В начале диалога проявления красоты, гармонии и чудесной закономерности, наблюдающиеся в природе, сопоставляются с фактами, свидетельствующими о наличии в мире зла в виде насилий, убийств и всевозможных противоестественных злодеяний. Ставится вопрос: откуда в мире зло? Решения, предлагаемые дуалистами, которые хотят найти извечный принцип зла в материи, якобы не имеющей начала, явно несостоятельны. Совечной Богу материи нет и быть не может. Бог не может быть ни творцом, ни первопричиной зла. Зло – лишь качество, а не субстанция. Является зло лишь в результате чьих-то действий, совершающихся не по необходимости, а по свободному волеизъявлению действующих лиц (гл. 1–12).
Ничто не бывает злым само по себе, а становится таковым лишь по причине злоупотребления. А возможность употребления чего бы то ни было во благо или во зло коренится в принципе свободы воли, который дан Творцом человеку. Свобода воли – главное отличие человека от всех других творений и от стихийных сил природы, подчиненных железному закону необходимости. Цель сотворения человека – достижение совершеннейших благ через благое употребление свободной воли. Мир духов также одарен свободой воли. Но один из духов, не захотевший быть исполнителем Божиих велений, сделался отступником и из зависти научил злу людей.
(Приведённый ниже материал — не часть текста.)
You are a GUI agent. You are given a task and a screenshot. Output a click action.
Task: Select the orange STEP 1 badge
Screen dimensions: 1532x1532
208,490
Почему же Бог не уничтожил начальника зла – диавола? Бог пренебрег диаволом не по бессилию, а с той целью, чтобы люди с Божией помощью сами научились одолевать того, кто ранее одолел их (гл. 13–21).
В конце диалога подчеркивается незыблемость библейского учения о творческом всемогуществе Создателя, Который ввел человека в созданный Им мир, наделив его несказанно великими обетованиями. Обращаясь к Валентинианину, Православный заканчивает свою речь такими словами: «Прославляй Бога так, как это Ему угодно. А я не хочу быть слушателем не Божиих истолкований».
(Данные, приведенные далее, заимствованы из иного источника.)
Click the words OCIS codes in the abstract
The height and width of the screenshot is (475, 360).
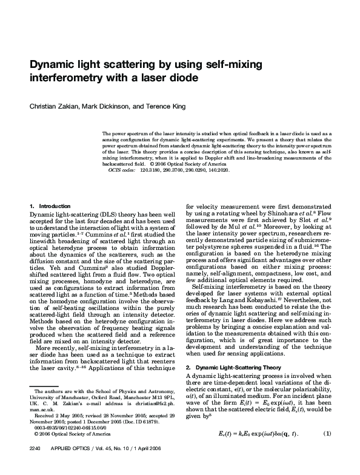click(x=122, y=172)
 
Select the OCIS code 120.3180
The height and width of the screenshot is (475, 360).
click(x=149, y=172)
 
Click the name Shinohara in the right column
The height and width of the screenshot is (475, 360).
click(x=288, y=214)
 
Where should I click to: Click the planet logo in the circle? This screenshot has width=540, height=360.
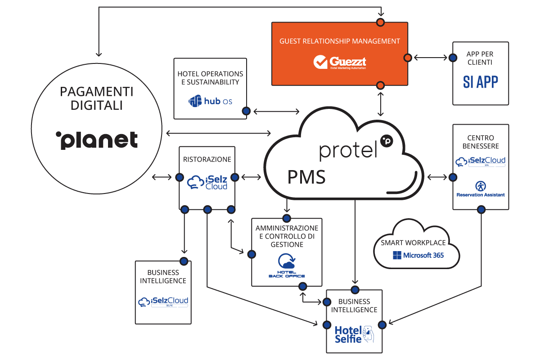pyautogui.click(x=97, y=140)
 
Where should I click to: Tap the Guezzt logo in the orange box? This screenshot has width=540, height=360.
pyautogui.click(x=340, y=62)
3. «О жизни и разумной деятельности»
Трактат с таким названием встречается только в славянских сборниках творений святого Мефодия. Несмотря на то, что, по мнению некоторых исследователей, это сочинение якобы не имеет бесспорных признаков подлинности, нет ни одного веского доказательства в пользу подозрений скептиков. Содержание и стиль трактата полностью созвучны с содержанием и формулировками, которые характерны для другого произведения святого Мефодия, также сохранившегося только в славянском переводе, – «О различении яств»; отчетливо выраженные аналогии имеются и в других бесспорно принадлежащих святому епископу творениях: «Пир десяти дев», «О свободе воли» и «О воскресении».
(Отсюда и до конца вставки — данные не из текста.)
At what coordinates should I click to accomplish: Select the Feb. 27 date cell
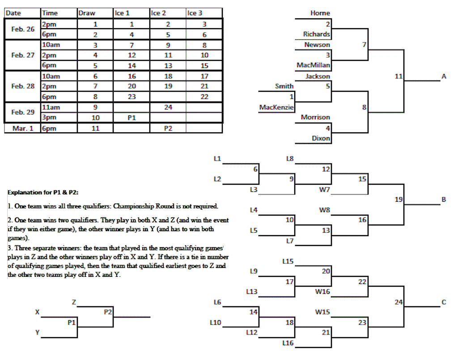(23, 55)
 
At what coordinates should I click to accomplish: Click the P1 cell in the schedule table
(131, 118)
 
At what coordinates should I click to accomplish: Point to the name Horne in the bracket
(320, 13)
Основная мысль трактата – увещание терпеливо довольствоваться тем, что Бог даровал в земной жизни каждому отдельному человеку, и с надеждой ждать исполнения пророчеств и обетований, относящихся к жизни будущего века. Поводом к рассуждениям на эту тему явился часто встречающийся ропот многих людей на изменчивость житейских обстоятельств. Человек не должен превращаться в раба вещей; надлежит также всегда помнить, что законом земного бытия всегда и везде бывает изменение условий, предметов и состояний, ибо ничто в этом мире не пребывает незыблемым. Трудности, встречающиеся на жизненном пути, а также испытания и страдания укрепляют дух, дисциплинируют тело и научают стремиться к вечным непреходящим и неизменным благам. В перенесении искушений, в терпении, в мужественном преодолении напастей совершаются «таинства нашей жизни». Попускаемые Богом скорби – или наказание за содеянные грехи, или средство врачевания души, уязвляемой грехом. Истинный пример для подражания всякий внимательный человек может увидеть в Евангелии – в обстоятельствах многотрудной и исполненной всяких превратностей земной жизни Христа и Его Предтечи. Человека, решившегося на деле наполнить Божии заповеди и претерпеть за них всевозможные лишения, ждут великие награды в Небесном Царстве.
Тематика первых четырех глав трактата имеет много общего с рассуждениями, характерными для стоической морали. Вторая часть сочинения (гл. 5–8) изобилует ссылками на тексты и мысли, содержащиеся в Священном Писании.
4. «О воскресении»
Ни одно из сочинений святого Мефодия не пользовалось в древности такой известностью, как антиоригенистический диалог «О воскресении». Судя по некоторым указаниям, можно думать, что его первоначальное название было «Аглаофон» – по имени одного из собеседников. При своем появлении это сочинение, как и «Пир десяти дев», послужило поводом для враждебных нападок на автора и по этой причине первоначально не было доведено до конца в том объеме, в котором было запланировано («О различении яств» 1, 1). За полноту сохранившегося текста «О воскресении» нельзя ручаться: следует считать доказанным фактом, что в славянском переводе имеют место значительные сокращения, нарастающие в объеме по мере приближения к концу 4.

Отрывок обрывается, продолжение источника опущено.